Depuis plusieurs semaines, le secteur de l’éducation nationale est paralysé par des grèves à répétition menées par plusieurs syndicats d’enseignants.



 Ces mouvements revendicatifs portent principalement sur la régularisation des situations administratives, les mises en solde et en présalaire, ainsi que le paiement des rappels de salaires.

Il n’existe pas encore une estimation unique, officielle et consolidée du montant total de l’ensemble des revendications non satisfaites à ce jour car celles-ci couvrent plusieurs catégories (rappels de salaires, régularisations, primes, revalorisations, conditions de travail, intégrations administratives, etc.) et sont traitées au fil des négociations et des engagements gouvernementaux. En résumé : l’effort budgétaire évoqué est d’au moins 90 milliards de FCFA, et les opérations déjà réalisées en matière de dette salariale dépassent plusieurs centaines de milliards de FCFA depuis 2022. 

Face à l’annonce de grèves d’enseignants, le ministère de l’Éducation nationale, sous l’intérim du Dr Simplice Désiré Mamboula, a organisé une réunion de crise avec les syndicats (SENA, Synetechpro) pour tenter d’apaiser les tensions et trouver un terrain d’entente. 

Le gouvernement a institué une commission interministérielle chargée d’examiner les situations administratives et financières des personnels de l’éducation.

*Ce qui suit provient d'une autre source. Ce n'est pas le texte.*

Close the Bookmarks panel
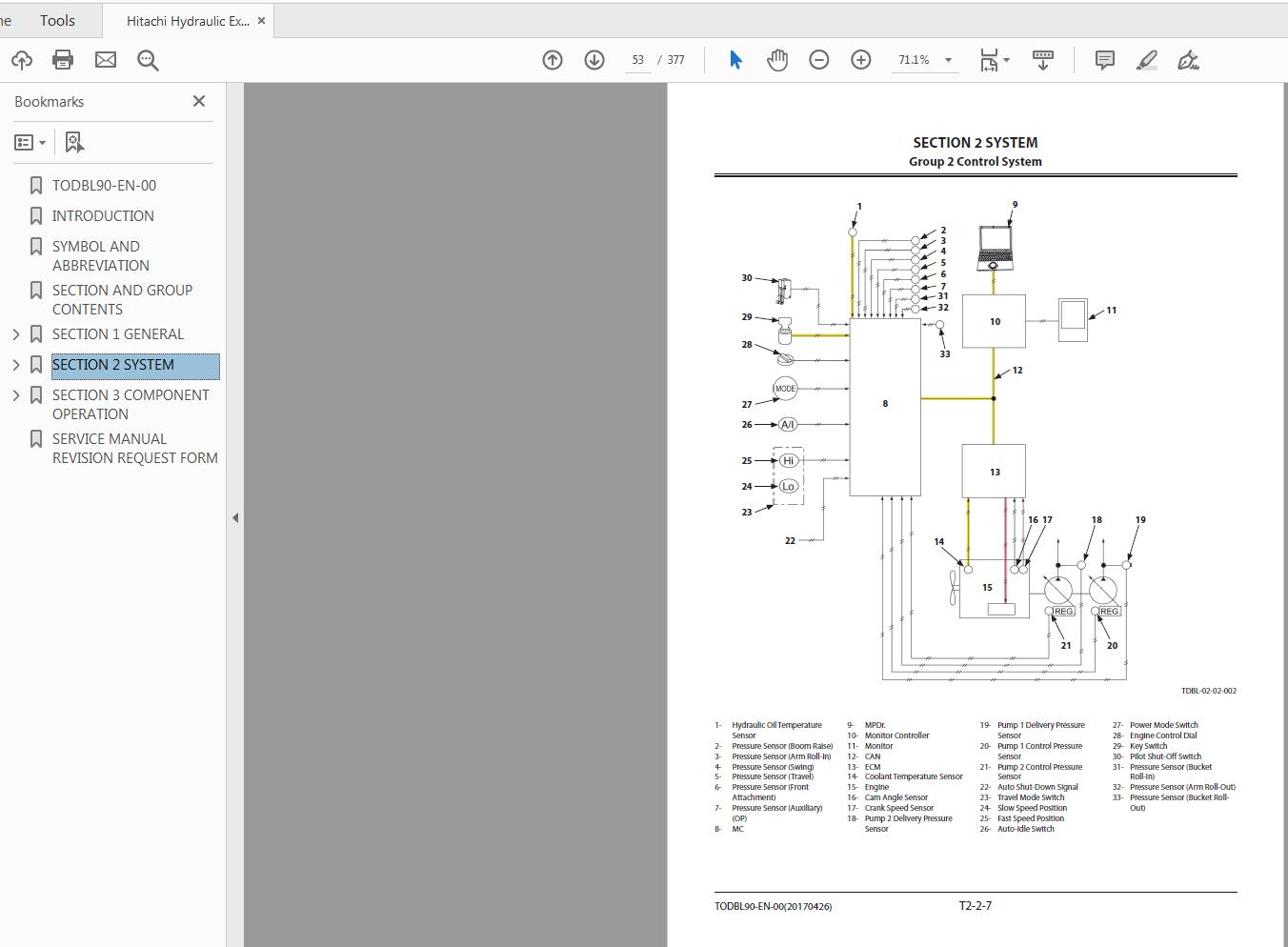Image resolution: width=1288 pixels, height=947 pixels. click(x=199, y=101)
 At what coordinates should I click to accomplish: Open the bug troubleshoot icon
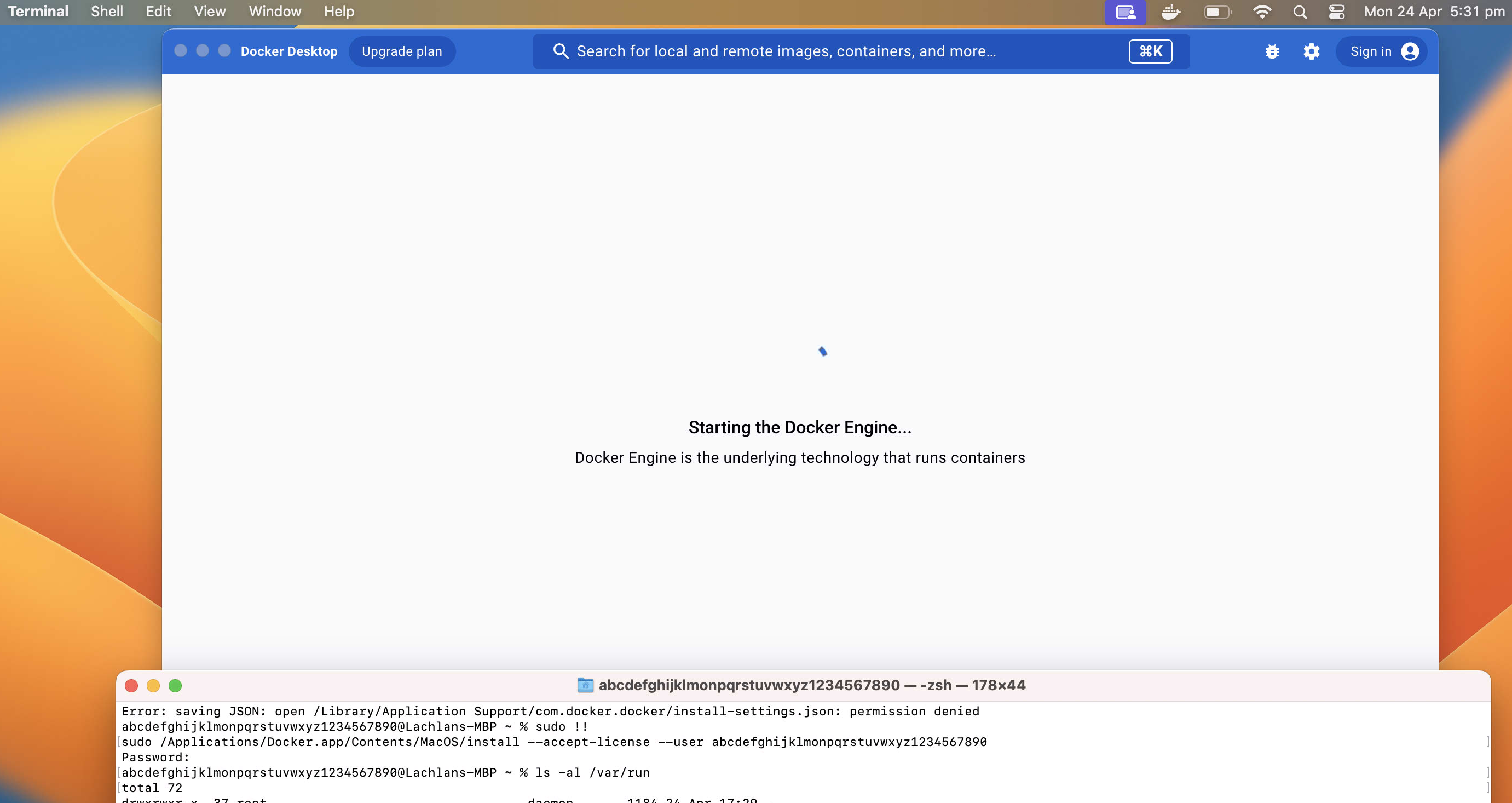tap(1272, 51)
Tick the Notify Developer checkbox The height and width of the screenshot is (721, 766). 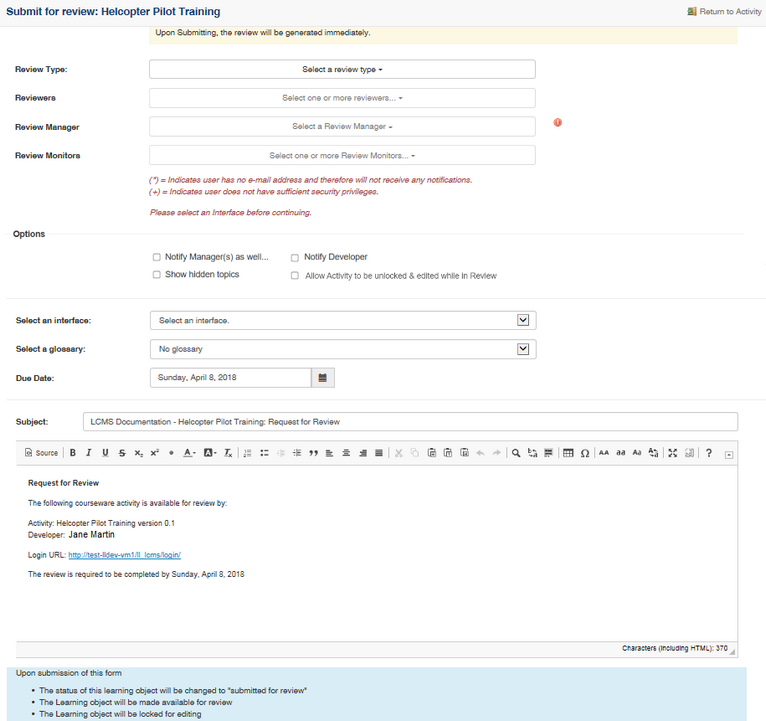[295, 257]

Cette démarche vise à accélérer la régularisation des dossiers d’enseignants et à donner une réponse concrète à leurs revendications administratives, avec un calendrier budgétaire étalé sur l’année 2026 

Dans un communiqué officiel, le ministère de l’Éducation nationale a annoncé avoir engagé des discussions avec les associations de parents d’élèves (APE) pour une reprise des cours, invitant les enseignants à retourner en classe tout en poursuivant les concertations. 

L’État propose un traitement par étapes des dossiers de mises en solde, présalaires, titularisations et reclassements, via une commission interministérielle associant Éducation nationale, Fonction publique et Budget. 

Compte tenu du poids financier des revendications, le gouvernement privilégie un paiement fractionné des rappels, afin de préserver les équilibres budgétaires de l’État. 

Dans un contexte social fragilisé par les grèves répétitives dans l’éducation, la rétention d’informations aggrave la crise. Parents, enseignants et public peinent à suivre l’évolution réelle faute de données claires et accessibles.

Les autorités annoncent mesures, commissions et calendriers sans fournir de communication détaillée. Ce silence partiel entretient incompréhension et défiance parmi les acteurs de terrain. Cette opacité freine la confiance nécessaire à toute résolution de crise. Une communication claire, régulière et responsable apparaît aujourd’hui indispensable. Sans vérité partagée, aucune confiance durable ni sortie de crise n’est envisageable.